Frankie est resté plusieurs jours entre la vie et la mort. La police attendait qu'il reprenne conscience pour l'interroger. On allait le voir à l'hôpital, ma mère, mon père, Farid et moi. Dès qu'il est revenu à lui, on s'est tout dit, y compris FBWhy. Et il a pu raconter : «Hammer et sa bande ont vite compris que le concert serait sous haute protection policière. Il a donné l'ordre de laisser tomber le plan de l'agression. Il était furieux et les gars étaient échauffés; ils sont remontés sur leurs motos et ont foncé vers l'autre bout de la ville. Je les ai vus quitter les alentours du chapiteau du festival et prendre la direction du cimetière. Ils avaient beaucoup bu; ils étaient déchaînés. J'ai compris ce qu'ils avaient l'intention de faire. Je les ai suivis; j'espérais encore pouvoir les convaincre de ne pas suivre Hammer dans ce délire. Quand Hammer m'a vu, il a crié : voici Frankie, le traître. Il avait eu, je ne sais pas comment, accès à tous nos mails et les avait lus. Ils étaient une dizaine, ils me sont tombés dessus. Les coups pleuvaient. Hammer m'a frappé avec une barre de fer et j'ai perdu connaissance».

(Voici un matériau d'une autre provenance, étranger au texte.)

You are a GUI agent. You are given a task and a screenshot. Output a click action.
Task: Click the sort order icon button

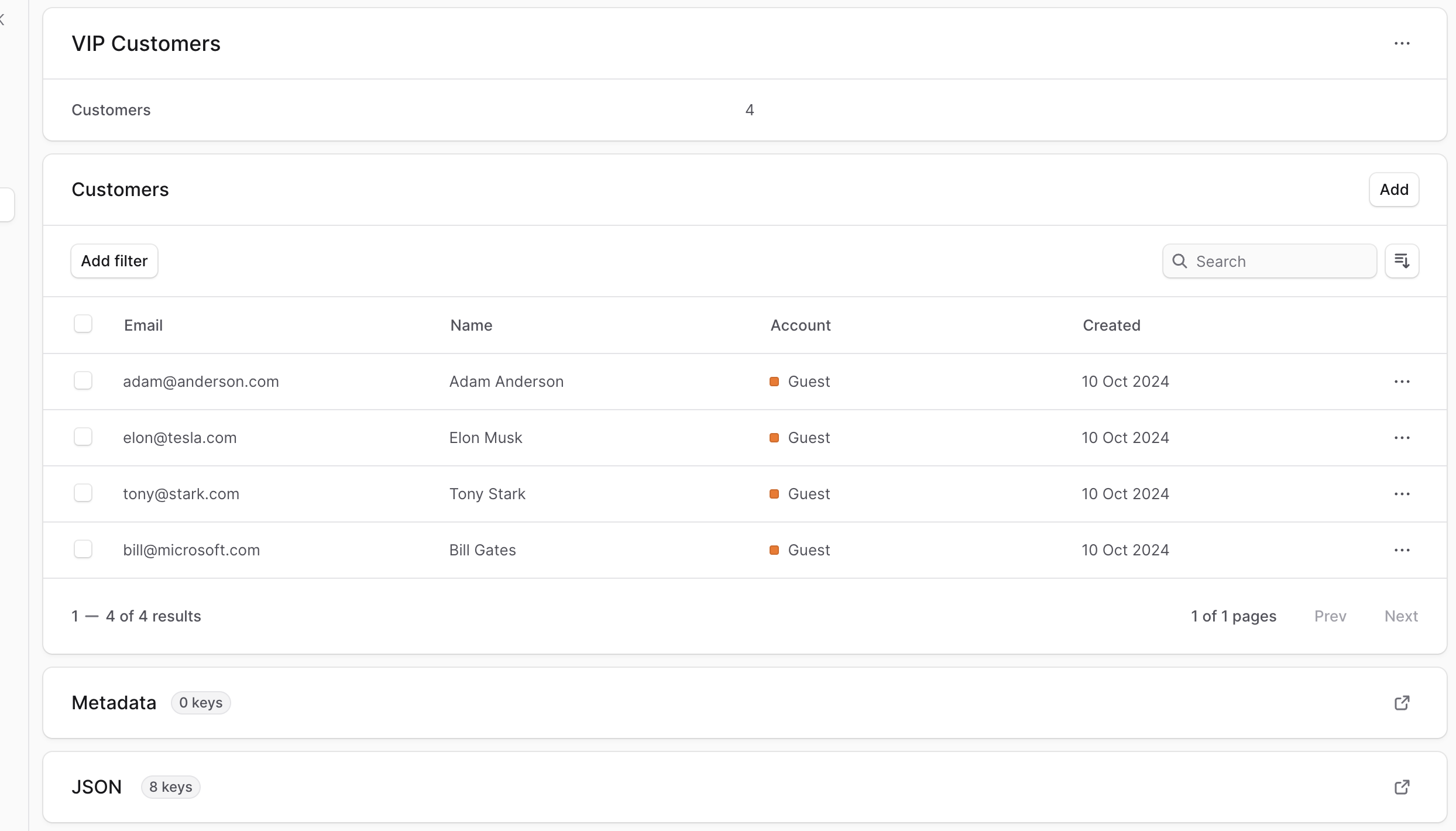point(1402,261)
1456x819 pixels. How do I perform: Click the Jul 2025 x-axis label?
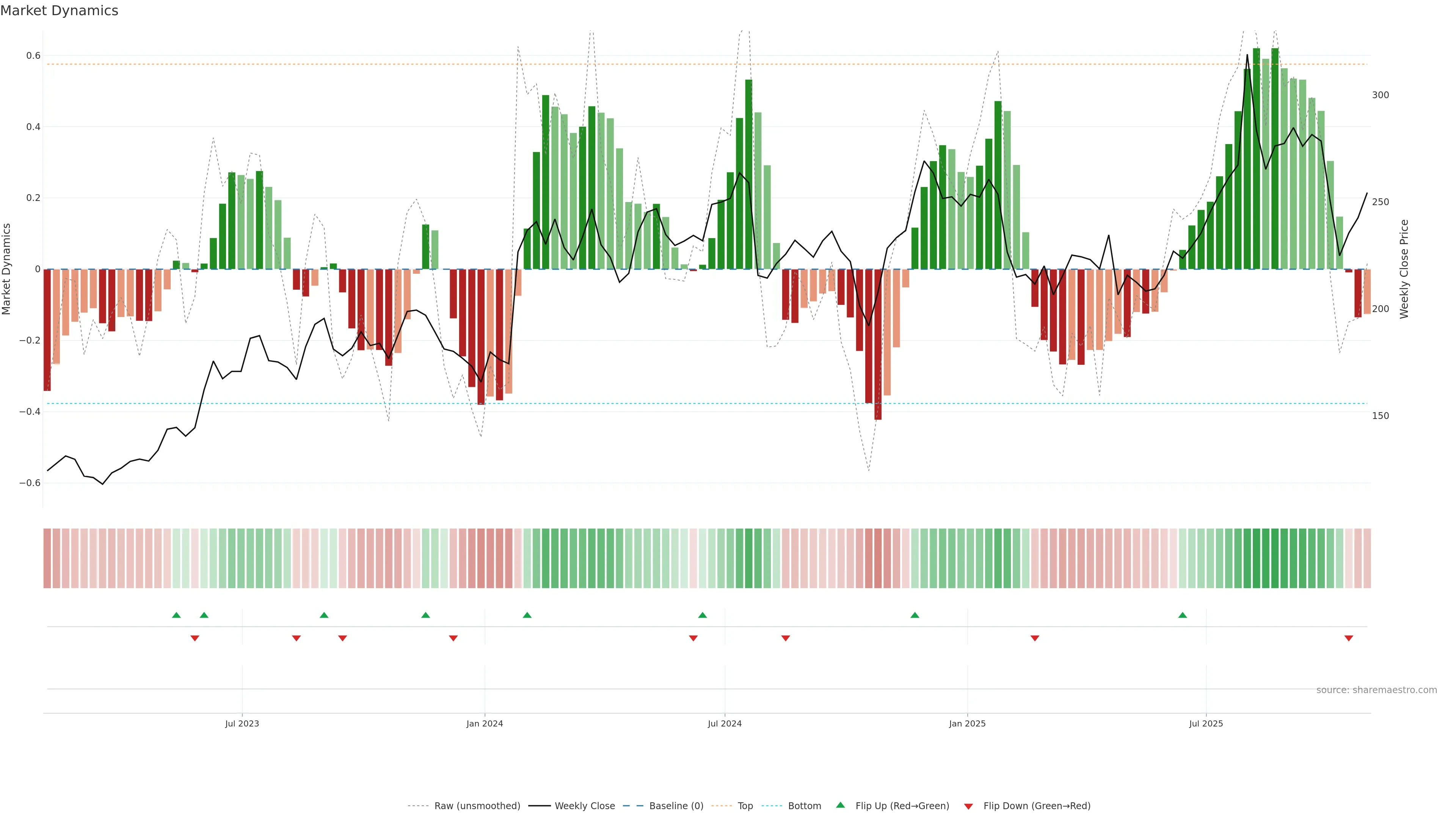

Quant à Hammer, il s'était totalement évaporé dans la nature. Un policier était passé voir Frankie. Il avait un air grave, il a ouvert un dossier et a parlé longuement de la personnalité de Hammer, Robbie Denlop – c'était son nom – et de son lourd passé de violence. Condamné pour une bagarre avec un punk à deux mois de prison, puis à nouveau à la suite d'une altercation lors d'un concert, qui fit un blessé grave, Hammer avait participé activement à plusieurs ratonnades en Alsace. Il avait été arrêté pour avoir avec trois autres skinheads à moitié détruit un café fréquenté par des Congolais, puis purgé un an de prison à la suite de l'attaque d'un groupe de jeunes. Il avait également été condamné pour trafic de stupéfiants. La police pensait qu'il avait fui le pays et avait peu d'espoir de le retrouver. Un mandat d'arrêt international était lancé contre lui.

Mon frère est rentré à la maison pour entamer sa convalescence. Il garderait une méchante cicatrice. Dans sa tête et dans son corps, il allait mieux. Il parlait de reprendre les cours, de devenir éducateur de rue, de continuer à jouer de la guitare et à faire de la musique. Mais il n'avait plus envie de chanter ni d'écrire de chansons. De son côté, Farid avait montré ses chansons à Frankie. Il avait aussi réalisé des enregistrements qui nous ont coupé le souffle. Et Frankie lui a dit avec son nouveau sourire «Et pourquoi pas un nouveau chanteur pour ce nouveau groupe?» J'oubliais : le groupe s'appellerait FBWhy.